Thursday, January 18, 2018

ARC Review: Final Girls by Riley Sager

Final Girls
Author: Riley Sager
Publication: Dutton; Reprint edition (January 23, 2018)

Description: Ten years ago, college student Quincy Carpenter went on vacation with five friends and came back alone, the only survivor of a horror movie–scale massacre. In an instant, she became a member of a club no one wants to belong to—a group of similar survivors known in the press as the Final Girls. Lisa, who lost nine sorority sisters to a college dropout's knife; Sam, who went up against the Sack Man during her shift at the Nightlight Inn; and now Quincy, who ran bleeding through the woods to escape Pine Cottage and the man she refers to only as Him. The three girls are all attempting to put their nightmares behind them and, with that, one another. Despite the media's attempts, they never meet.

Now, Quincy is doing well—maybe even great, thanks to her Xanax prescription. She has a caring almost-fiancĂ©, Jeff; a popular baking blog; a beautiful apartment; and a therapeutic presence in Coop, the police officer who saved her life all those years ago. Her memory won’t even allow her to recall the events of that night; the past is in the past.

That is until Lisa, the first Final Girl, is found dead in her bathtub, wrists slit; and Sam, the second, appears on Quincy's doorstep. Blowing through Quincy's life like a whirlwind, Sam seems intent on making Quincy relive the past, with increasingly dire consequences, all of which makes Quincy question why Sam is really seeking her out. And when new details about Lisa's death come to light, Quincy's life becomes a race against time as she tries to unravel Sam's truths from her lies, evade the police and hungry reporters, and, most crucially, remember what really happened at Pine Cottage, before what was started ten years ago is finished.

My Thoughts: This twisty thriller had me glued to the pages as I tried to find out what happened at Pine Cottage when Quincy and her friends went for a party weekend and only Quincy survived to come home. Quincy doesn't remember. The whole horror of the trip is lost in a dark hole in her memory.

Quincy has tried to rebuild her life.

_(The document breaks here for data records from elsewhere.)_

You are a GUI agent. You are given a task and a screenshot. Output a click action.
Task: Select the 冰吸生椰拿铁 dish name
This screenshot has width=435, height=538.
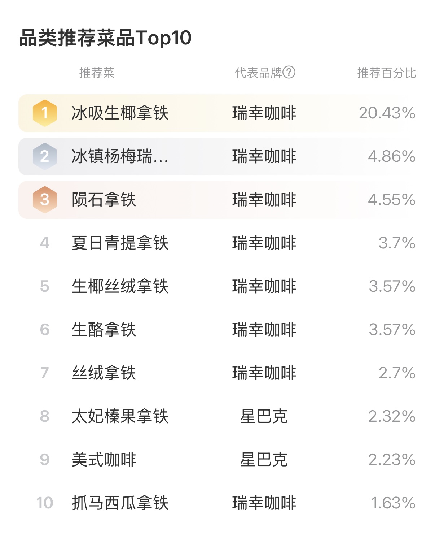[120, 113]
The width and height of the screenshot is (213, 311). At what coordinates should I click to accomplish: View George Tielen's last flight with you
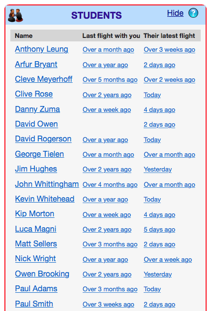click(108, 154)
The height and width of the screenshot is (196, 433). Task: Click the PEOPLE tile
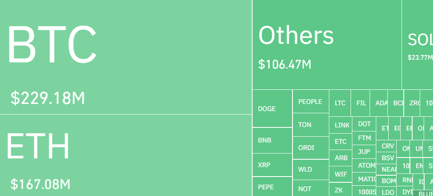311,101
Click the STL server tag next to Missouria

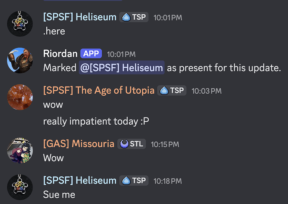tap(131, 144)
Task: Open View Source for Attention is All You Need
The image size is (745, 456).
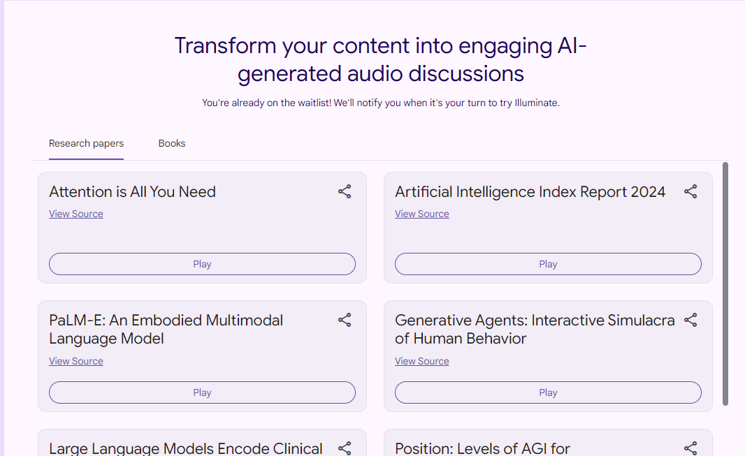Action: [x=76, y=214]
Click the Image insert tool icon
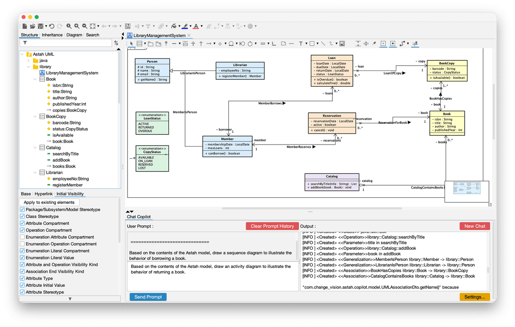 click(342, 43)
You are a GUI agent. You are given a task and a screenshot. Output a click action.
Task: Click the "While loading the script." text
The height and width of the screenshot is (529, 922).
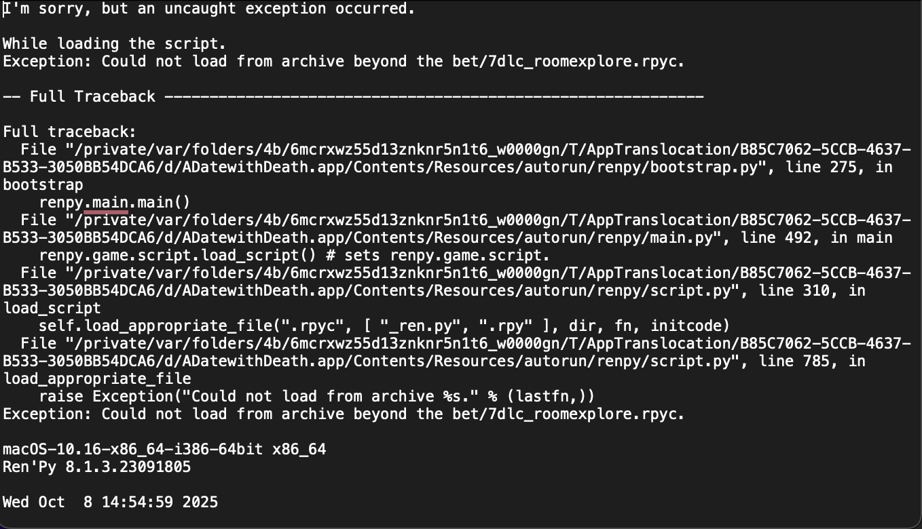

She is a cooking blogger, has a lawyer boyfriend, and a cool apartment in New York City paid for the by the settlements she got from a number of lawsuits regarding the crime. But Quincy is also lonely and living an wine and Xanax. The only one she can trust is Coop - the police officer she ran into when she was running from the horror at the cottage.

Quincy is only the most recent of what the press call the Final Girls. Lisa survived a massacre at her sorority house and Sam survived horror at the motel where she worked the night shift. They are joined together by their situations but the women have never met.

When Lisa dies, apparently a suicide, Quincy is forced to think back to the time she is trying to put behind her. When it is learned that Lisa was murdered, things get even more tense. Then Sam shows up at Quincy's door in New York. Quincy feels sorry for her and feels that she might be the only one who can really understand what Quincy went through.

But Sam is hiding things, keeping secrets. She really wants Quincy to remember what happened at Pine Cottage and to show the rage she must be feeling. Sam goads her into doing things that she would normally not even think of.

Twists and turns abound in this fast-paced thriller. Characters aren't who they seem. The memories that finally resurface add even more confusion as Quincy tries to figure out what really happened on the night that changed her whole life.

This was a totally gripping story that made me suspect that all the characters were lying. I really enjoyed trying to dig out the truth about Quincy and the other Final Girls.

Favorite Quote:
Final Girls is film-geek speak for the last woman standing at the end of a horror movie. At least, that's what I've been told. Even before Pine Cottage, I never liked to watch scary movies because of the fake blood, the rubber knives, the characters who made decisions so stupid I guiltily thought they deserved to die.
I received this one in exchange for an honest review from NetGalley. You can buy your copy here.

1 comment:

  1. This sounds so good and terrifying. I don't really watch scary movies either, but I can sometimes read scary books. I guess there's a big difference between seeing something and reading about it!